Browsing tables Professional

To browse a table means to display tabular data and to allow for user-navigation within this data. The browse display includes a limited number of table records that can be scrolled up and down in the visible display area, record by record and/or page by page. The common implementation for a database browser in Xbase++ is based on the TBrowse or XbpBrowse class, both of which implement a navigational model based on single records, or table rows (the "skip" routines for theses browsers include DbSkip(-1), DbSkip(+1)).

"Single row" navigation is appropriate in the Xbase database model (DBF files), but it is not appropriate when tables are provided by a SQL DBMS. A DBMS does not transfer "single records" to a client application, but transfers multiple records at once, or entire "record sets". Therefore, a browser on the client side must be capable to handle "record sets" received from the DBMS. Otherwise the browser may reduce the performance of a client application by sending too many requests to the server. This can lead -in the worst case- to a situation where the DBMS is blocked by responding to only one client application.

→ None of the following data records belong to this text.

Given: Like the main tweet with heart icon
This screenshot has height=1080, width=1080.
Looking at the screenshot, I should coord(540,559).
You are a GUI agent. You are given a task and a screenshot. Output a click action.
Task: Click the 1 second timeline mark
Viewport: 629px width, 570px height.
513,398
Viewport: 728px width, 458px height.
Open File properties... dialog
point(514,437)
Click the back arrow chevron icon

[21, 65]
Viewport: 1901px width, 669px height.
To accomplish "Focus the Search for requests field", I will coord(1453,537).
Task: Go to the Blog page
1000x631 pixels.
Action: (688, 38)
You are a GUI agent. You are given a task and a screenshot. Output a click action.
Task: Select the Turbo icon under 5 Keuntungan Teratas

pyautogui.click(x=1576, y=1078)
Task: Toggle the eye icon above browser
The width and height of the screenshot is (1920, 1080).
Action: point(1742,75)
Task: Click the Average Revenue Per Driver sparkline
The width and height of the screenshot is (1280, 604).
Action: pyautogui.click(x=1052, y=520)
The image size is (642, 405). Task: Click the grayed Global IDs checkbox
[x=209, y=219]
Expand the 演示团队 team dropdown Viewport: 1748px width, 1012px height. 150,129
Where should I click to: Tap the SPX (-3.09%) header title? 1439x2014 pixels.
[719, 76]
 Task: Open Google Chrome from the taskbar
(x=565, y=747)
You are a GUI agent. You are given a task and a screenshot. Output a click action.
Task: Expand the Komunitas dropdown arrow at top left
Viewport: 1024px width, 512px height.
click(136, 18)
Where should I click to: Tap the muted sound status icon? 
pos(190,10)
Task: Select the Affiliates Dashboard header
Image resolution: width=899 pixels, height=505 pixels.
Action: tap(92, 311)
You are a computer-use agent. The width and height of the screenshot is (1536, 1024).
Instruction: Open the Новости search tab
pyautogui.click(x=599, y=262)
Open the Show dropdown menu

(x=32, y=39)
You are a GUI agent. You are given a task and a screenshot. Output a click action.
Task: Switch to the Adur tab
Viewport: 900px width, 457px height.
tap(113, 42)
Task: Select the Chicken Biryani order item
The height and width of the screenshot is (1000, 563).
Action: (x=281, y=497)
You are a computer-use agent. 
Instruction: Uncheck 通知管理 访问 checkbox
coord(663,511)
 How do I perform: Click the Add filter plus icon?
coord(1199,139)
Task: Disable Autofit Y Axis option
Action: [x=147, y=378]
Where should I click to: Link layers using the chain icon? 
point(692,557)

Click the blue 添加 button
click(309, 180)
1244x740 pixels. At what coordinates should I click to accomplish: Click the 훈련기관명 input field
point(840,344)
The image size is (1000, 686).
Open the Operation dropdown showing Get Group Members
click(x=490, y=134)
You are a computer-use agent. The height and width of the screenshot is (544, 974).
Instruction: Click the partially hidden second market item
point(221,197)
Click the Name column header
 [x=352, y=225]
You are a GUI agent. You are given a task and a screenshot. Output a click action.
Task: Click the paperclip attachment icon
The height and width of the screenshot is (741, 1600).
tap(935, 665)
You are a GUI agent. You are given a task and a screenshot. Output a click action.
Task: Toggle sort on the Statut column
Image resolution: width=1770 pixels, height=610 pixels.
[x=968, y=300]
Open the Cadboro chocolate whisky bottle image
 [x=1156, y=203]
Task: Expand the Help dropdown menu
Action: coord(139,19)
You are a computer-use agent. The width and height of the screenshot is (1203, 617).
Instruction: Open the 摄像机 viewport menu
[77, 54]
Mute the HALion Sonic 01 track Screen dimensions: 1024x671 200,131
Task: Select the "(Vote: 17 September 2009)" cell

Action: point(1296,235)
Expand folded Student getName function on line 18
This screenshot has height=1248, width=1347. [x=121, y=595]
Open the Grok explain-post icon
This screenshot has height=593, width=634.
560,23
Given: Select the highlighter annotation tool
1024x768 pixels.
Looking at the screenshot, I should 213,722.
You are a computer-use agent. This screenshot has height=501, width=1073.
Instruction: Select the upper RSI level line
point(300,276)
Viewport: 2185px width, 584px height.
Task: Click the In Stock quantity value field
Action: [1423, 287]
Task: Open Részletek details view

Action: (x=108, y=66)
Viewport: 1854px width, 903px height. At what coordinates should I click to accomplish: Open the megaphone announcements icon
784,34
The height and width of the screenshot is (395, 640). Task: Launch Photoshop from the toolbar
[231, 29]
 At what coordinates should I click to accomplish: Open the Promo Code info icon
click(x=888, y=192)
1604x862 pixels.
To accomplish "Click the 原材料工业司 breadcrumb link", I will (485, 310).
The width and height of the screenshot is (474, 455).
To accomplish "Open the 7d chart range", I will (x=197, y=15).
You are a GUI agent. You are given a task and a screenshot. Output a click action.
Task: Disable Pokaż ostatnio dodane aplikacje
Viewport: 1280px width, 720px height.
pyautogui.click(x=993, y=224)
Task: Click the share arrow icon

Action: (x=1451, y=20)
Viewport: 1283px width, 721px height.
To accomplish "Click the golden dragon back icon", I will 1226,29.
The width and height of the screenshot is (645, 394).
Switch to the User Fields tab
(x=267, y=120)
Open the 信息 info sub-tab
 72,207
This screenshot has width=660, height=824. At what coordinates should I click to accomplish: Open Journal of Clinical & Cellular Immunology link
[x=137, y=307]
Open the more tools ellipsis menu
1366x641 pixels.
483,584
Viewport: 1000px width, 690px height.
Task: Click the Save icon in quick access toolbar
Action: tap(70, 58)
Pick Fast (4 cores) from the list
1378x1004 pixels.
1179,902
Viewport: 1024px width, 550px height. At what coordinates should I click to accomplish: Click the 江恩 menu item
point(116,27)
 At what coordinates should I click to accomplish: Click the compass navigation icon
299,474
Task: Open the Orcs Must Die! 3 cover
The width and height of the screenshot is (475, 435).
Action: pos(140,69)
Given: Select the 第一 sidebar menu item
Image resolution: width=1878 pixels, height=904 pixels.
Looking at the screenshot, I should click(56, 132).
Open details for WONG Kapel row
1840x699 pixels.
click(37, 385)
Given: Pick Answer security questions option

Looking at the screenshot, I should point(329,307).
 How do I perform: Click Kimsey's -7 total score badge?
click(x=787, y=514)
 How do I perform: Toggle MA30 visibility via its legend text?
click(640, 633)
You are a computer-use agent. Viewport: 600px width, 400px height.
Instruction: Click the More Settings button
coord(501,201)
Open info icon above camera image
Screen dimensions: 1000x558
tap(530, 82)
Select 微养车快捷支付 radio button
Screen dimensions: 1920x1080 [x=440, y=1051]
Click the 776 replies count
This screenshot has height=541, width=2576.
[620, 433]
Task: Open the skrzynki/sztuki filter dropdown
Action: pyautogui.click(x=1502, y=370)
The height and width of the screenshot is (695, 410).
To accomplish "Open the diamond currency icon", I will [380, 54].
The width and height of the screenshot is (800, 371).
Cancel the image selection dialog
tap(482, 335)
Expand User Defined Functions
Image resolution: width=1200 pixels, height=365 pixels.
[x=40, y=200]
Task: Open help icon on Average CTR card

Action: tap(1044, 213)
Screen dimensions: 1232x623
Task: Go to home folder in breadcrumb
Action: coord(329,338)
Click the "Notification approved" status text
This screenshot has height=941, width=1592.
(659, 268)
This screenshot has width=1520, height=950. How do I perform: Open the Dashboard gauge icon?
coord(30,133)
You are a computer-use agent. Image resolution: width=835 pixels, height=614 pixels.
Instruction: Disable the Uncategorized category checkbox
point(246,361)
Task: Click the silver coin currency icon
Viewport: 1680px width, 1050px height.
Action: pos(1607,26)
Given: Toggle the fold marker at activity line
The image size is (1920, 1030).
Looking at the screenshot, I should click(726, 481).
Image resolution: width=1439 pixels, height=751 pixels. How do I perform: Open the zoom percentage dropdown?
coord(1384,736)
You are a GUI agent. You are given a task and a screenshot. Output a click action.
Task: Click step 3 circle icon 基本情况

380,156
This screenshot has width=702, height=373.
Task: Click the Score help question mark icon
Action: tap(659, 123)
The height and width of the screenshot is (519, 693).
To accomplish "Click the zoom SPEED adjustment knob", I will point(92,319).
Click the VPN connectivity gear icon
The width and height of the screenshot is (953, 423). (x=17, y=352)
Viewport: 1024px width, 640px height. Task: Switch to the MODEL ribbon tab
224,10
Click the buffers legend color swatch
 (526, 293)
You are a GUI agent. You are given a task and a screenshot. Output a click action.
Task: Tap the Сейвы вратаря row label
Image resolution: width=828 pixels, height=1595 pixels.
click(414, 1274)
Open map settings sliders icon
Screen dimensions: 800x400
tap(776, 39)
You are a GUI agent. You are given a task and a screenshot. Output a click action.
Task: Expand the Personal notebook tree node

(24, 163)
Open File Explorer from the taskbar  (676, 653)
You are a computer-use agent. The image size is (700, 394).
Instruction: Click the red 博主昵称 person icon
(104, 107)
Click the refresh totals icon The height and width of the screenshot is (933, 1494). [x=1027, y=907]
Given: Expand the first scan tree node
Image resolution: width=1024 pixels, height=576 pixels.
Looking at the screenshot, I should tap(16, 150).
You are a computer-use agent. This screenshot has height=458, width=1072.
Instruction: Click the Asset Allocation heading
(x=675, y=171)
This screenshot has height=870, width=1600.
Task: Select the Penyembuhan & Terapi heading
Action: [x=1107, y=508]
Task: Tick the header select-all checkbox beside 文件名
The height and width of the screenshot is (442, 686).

To support the architecture of SQL DBMS best, an Xbase++ client application should only use browsers like XbpQuickBrowse. This browser class takes advantage of the DacPagedDataStore class to access the data source. The DacPagedDataStore class is capable of holding entire "record sets" in its cache (the "record sets" being sent from server to the client). The cache, in turn, allows for "single row" navigation on the client side (Xbase style), and reduces the workload on the server to a minimum when the user navigates through a table within the browser.